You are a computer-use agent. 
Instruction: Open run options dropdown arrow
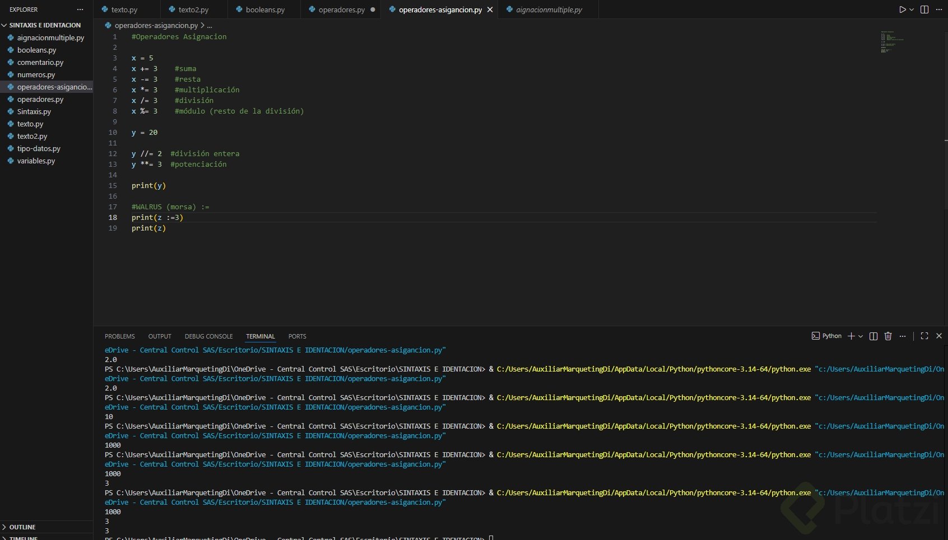pos(912,10)
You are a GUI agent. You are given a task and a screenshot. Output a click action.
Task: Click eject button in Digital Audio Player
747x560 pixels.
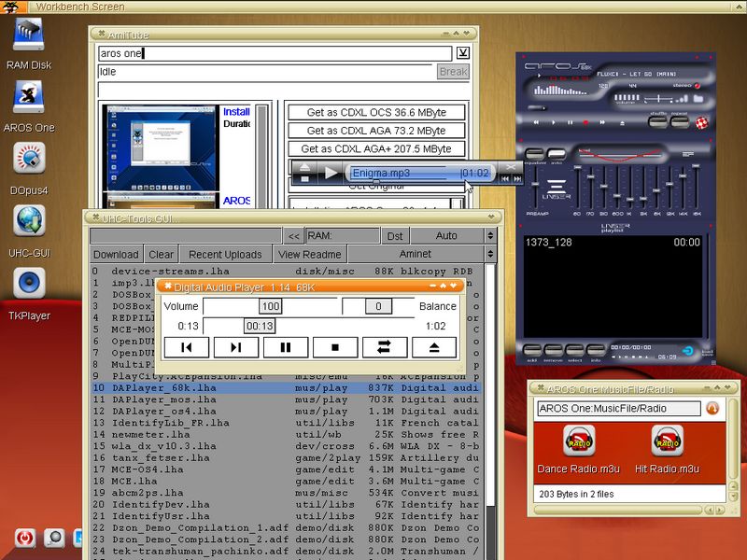click(434, 347)
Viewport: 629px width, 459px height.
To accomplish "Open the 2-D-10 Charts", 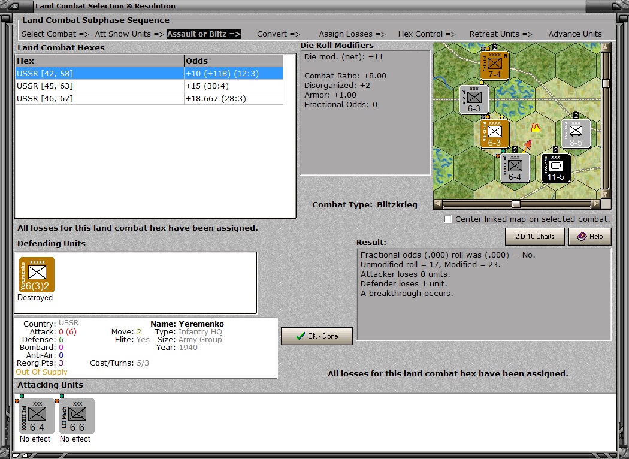I will click(x=534, y=237).
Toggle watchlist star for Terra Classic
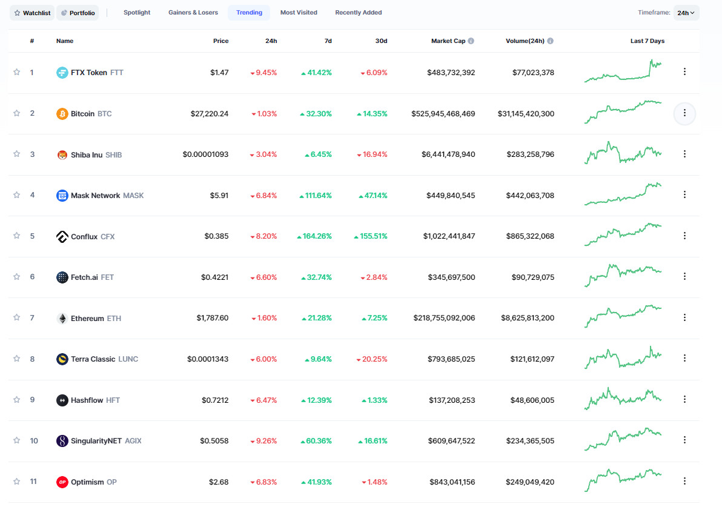The height and width of the screenshot is (507, 722). pos(17,359)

### [ACTIVITY]
Wherever a line in the listing contains the word "agent", copy that line out.

### [OUTPUT BELOW]
You are a computer-use agent. 
You are a GUI agent. You are given a task and a screenshot. Output a click action.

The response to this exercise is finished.